Therefore the closed-loop system can achieve approximate consensus with bounded consensus error.

Part 2. Under a quantized consensus protocol, it is necessary and important that the quantizers will never saturate. Otherwise, what one agent broadcasts could be the saturated value of the state instead of its real value and that saturated information may mislead its neighbours. We prove here that the uniform quantizers (1) with 2L levels will never be saturated when \(L\ge L(h,\gamma )\) with the help of mathematical induction.

Note that \(\acute{e}(k),~k=1,2,...\) is the information to be quantized. At the initial time, we know that \(\widehat{X}(0)=0\). According to Assumption (A1) and (19) we have

$$\begin{aligned} ||\acute{e}(0)||_\infty = ||(I+h\mathcal L)\acute{\eta }(0)-h\mathcal L\acute{\delta }(0) + \omega (0)||_\infty \le \frac{B_x + M}{g_0}< L(h,\gamma )<L \end{aligned}$$
(29)

Hence, when \(k=0\) the quantizers are unsaturated.

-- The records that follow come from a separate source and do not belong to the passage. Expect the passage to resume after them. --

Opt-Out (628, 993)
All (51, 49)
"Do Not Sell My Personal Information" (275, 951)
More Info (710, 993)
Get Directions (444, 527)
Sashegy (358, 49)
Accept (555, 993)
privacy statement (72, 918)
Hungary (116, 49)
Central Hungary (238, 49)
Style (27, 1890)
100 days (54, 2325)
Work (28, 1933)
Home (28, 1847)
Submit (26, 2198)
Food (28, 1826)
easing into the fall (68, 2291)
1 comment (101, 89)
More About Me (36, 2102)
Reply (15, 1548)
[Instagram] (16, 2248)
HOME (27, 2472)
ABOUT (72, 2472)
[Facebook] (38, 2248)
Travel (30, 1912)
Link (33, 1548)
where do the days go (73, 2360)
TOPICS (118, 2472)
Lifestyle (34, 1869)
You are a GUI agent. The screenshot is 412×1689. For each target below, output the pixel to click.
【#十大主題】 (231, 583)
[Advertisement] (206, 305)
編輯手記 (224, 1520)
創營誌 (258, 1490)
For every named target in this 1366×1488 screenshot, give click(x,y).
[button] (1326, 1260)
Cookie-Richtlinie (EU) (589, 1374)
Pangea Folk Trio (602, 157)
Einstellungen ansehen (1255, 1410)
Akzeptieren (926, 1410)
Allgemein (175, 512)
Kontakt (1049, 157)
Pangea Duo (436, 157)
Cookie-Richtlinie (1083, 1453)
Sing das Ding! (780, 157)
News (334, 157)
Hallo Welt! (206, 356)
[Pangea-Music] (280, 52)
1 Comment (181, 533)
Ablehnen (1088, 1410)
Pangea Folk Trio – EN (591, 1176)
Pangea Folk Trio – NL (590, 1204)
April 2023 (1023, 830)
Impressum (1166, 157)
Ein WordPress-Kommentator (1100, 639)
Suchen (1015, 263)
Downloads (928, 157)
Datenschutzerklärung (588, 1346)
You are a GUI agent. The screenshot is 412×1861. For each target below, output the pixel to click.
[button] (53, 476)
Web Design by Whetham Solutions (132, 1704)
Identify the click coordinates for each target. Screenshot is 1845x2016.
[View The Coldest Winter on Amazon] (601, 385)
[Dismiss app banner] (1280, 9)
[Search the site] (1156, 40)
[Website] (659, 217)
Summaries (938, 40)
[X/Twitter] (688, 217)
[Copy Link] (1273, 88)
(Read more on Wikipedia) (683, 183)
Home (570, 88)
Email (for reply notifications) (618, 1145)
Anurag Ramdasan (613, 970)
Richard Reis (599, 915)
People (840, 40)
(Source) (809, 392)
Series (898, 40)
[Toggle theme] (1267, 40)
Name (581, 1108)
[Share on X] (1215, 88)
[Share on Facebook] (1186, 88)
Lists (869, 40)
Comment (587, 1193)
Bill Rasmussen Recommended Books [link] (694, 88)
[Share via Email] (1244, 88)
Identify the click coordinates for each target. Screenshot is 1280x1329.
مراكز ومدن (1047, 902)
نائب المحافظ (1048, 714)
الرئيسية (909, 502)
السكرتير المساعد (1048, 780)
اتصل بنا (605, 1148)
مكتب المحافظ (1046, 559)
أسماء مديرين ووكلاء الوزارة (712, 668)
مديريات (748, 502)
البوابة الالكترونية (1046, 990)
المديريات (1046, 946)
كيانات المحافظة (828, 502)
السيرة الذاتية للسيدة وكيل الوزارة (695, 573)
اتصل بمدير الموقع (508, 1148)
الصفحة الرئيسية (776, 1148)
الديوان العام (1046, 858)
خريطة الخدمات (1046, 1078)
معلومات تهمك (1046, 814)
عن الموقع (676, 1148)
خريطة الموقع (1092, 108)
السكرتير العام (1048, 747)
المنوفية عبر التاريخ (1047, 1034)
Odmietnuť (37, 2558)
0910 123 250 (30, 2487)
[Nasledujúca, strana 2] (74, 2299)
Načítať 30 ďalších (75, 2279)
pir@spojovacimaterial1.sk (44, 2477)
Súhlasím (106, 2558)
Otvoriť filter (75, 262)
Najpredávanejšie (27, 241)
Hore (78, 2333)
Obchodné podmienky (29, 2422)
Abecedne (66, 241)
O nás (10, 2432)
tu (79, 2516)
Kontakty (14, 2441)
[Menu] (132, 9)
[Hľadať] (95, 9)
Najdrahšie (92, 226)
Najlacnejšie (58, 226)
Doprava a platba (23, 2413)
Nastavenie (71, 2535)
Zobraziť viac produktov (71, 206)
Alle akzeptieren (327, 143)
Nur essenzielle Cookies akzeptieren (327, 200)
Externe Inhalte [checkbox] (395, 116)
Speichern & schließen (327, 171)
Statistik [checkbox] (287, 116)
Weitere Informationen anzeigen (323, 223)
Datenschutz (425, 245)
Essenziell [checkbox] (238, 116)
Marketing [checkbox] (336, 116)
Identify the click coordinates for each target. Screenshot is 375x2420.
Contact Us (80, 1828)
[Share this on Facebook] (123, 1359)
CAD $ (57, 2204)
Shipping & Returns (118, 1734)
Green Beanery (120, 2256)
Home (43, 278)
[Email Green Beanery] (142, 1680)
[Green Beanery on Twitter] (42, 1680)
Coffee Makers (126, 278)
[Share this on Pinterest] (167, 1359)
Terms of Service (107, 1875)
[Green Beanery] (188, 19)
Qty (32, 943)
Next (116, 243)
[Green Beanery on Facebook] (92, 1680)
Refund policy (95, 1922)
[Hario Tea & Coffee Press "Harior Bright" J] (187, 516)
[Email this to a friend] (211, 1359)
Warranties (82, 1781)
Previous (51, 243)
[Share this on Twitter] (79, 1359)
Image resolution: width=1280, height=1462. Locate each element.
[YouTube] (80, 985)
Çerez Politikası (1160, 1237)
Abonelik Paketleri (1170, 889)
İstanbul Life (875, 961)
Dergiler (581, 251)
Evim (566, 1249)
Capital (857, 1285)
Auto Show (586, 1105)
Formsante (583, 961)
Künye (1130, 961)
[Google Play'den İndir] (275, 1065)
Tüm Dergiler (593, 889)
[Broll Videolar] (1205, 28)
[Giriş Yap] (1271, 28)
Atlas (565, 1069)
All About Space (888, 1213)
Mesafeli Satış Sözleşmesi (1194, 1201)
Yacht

For any given nonnegative integer n, suppose that when \(k=0,1,...,n\) the quantizer are not saturated, i.e. the quantization error are less than 1 / 2. Then at the \(n+1\) step,

$$\begin{aligned} ||\acute{e}(n+1)||_\infty\le & {} ||(I+h \mathcal L)||_\infty ||\acute{\eta }(n+1)||_\infty +h||\mathcal L|| ||\acute{\delta }(n+1)|| + ||\acute{\omega }(n+1)||_\infty \nonumber \\\le & {} \frac{1+2h D^\star }{2}G(n)+h \lambda _N ||\acute{\delta }(n+1)|| +\frac{||\omega (n+1)||_\infty }{g(n+1)}\nonumber \\\le & {} \frac{g(n)(1+2h D^\star )}{2[g(n)\gamma +M]}+ h \lambda _N ||\acute{\delta }(n+1)|| + \frac{M(1-\gamma )}{M} \nonumber \\\le & {} \frac{1+2h D^\star }{2\gamma }+ h \lambda _N ||\acute{\delta }(n+1)|| +(1-\gamma ) \end{aligned}$$
(30)

The norm bound of \(\acute{\delta }(n+1)\) can be estimated similarly as in the proof of Theroem 1. From (25)–(28), we have

$$\begin{aligned} ||\acute{\delta }(n+1)||\le & {} \frac{\sqrt{N} B_x \gamma ^{n+1}}{g(n+1)}+ \frac{\sqrt{N} h \lambda _N M}{2g(n+1)}\frac{1-\gamma ^{n+1}}{(1-\gamma )^2}+ \frac{\sqrt{N} M}{g(n+1)} \frac{1-\gamma ^{n+1}}{1-\gamma } \nonumber \\&+ \frac{\sqrt{N} h \lambda _N}{2g(n+1)\gamma ^2} \left( g_0-\frac{M}{1-\gamma }\right) (n+1) \gamma ^{n+1} \end{aligned}$$
(31)

Function \(f(x)=x\gamma ^x,~x \in \mathbb R,~ \gamma \in (0,1)\) has an upper bound \(f(x)\le \frac{1}{-e \log (\gamma )}\) when \(x=\frac{1}{- \log (\gamma )}\), where e is the base of the natural logarithm. And since \(\gamma \in (0,1)\) we know that \(\log (\gamma )\ge 1/\gamma \), then the term \((n+1) \gamma ^{n+1} \le \frac{\gamma }{e}\).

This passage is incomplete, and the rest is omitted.